Visual Inference: Line-up method

What do p-values represent?

Alpha

Alpha (usually .05) is the type I error rate

This means two things:

Even if there’s no effect in the population, we still expect to find a significant effect in 5% of samples

Even if there’s actually no effect, we will find one 1 time in 20

If the observed effect is in the extreme 5% of the distribution, we call that significant

We reject the null hypothesis that there’s no effect

So alpha means both of these things:

Probability of an extreme value given the null hypothesis is true
How extreme a value has to be to reject the null hypothesis

How can this help us use graphics for inference?

Imagine generating data from the null hypothesis (in the population)
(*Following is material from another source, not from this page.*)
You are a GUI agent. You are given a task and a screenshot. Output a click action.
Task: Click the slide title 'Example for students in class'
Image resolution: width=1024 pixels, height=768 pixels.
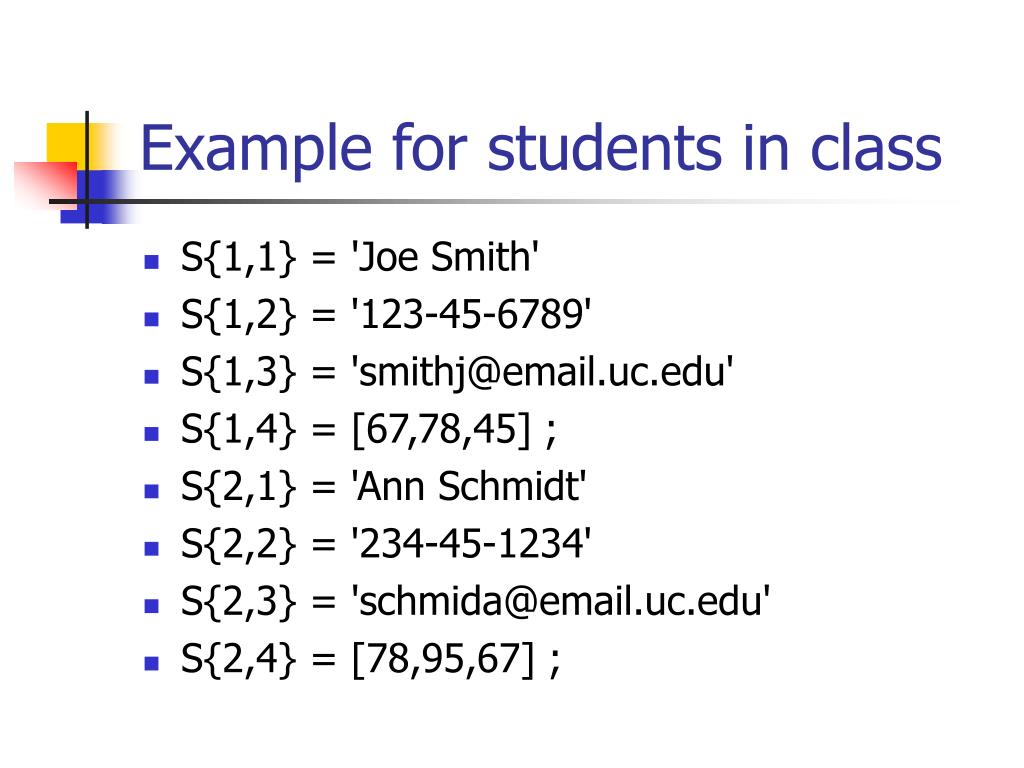(x=540, y=148)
e.g., correlation = 0, \(b_1\) = 0

Do this several times (say, 19) and make a plot of each

Compare the now 20 versions of the plot

A significant effect will stand out compared to the null effect
In the same way that a significant effect is extreme in test statistic, it will be extreme visually

Data line-up code

# three datasets with no relationship between x and y
x <- rnorm(100, 0, 1)
y <- rnorm(100, 0, 1)
data1 <- data.frame(x, y)
x <- rnorm(100, 0, 1)
y <- rnorm(100, 0, 1)
data2 <- data.frame(x, y)
x <- rnorm(100, 0, 1)
y <- rnorm(100, 0, 1)
data3 <- data.frame(x, y)
# this one has a relationship
x <- rnorm(100, 0, 1)
e <- rnorm(100, 0, 0.5)
y <- rnorm(100, 0.4*x + e)
data4 <- data.frame(x, y)

Data line-up figures (random order)

Data line-ups

In practice, you would want to have more plots

1 out of 20 = .05 alpha
With 4 plots, the p-value is .25

You could do this by hand like I have

Pretty easy to do and you have lots of control over the models

There is also a package to automatically create line-ups:

https://cran.r-project.org/web/packages/nullabor/vignettes/nullabor.html
Also includes a function (rorschach) to create all null plots, so you can get used to what real null effects look like (since we’re not very good at it)

References

The title of this article is incredibly vague, but it lays out the logic of the line-up procedure:

Wickham, H., Cook, D., Hofmann, H., & Buja, A. (2010). Graphical inference for infovis. IEEE Transactions on Visualization and Computer Graphics, 16(6), 973-979.

Theoretical background for the line-up method for a variety of tests:

Majumder, M., Hofmann, H., & Cook, D. (2013). Validation of visual statistical inference, applied to linear models. Journal of the American Statistical Association, 108(503), 942-956.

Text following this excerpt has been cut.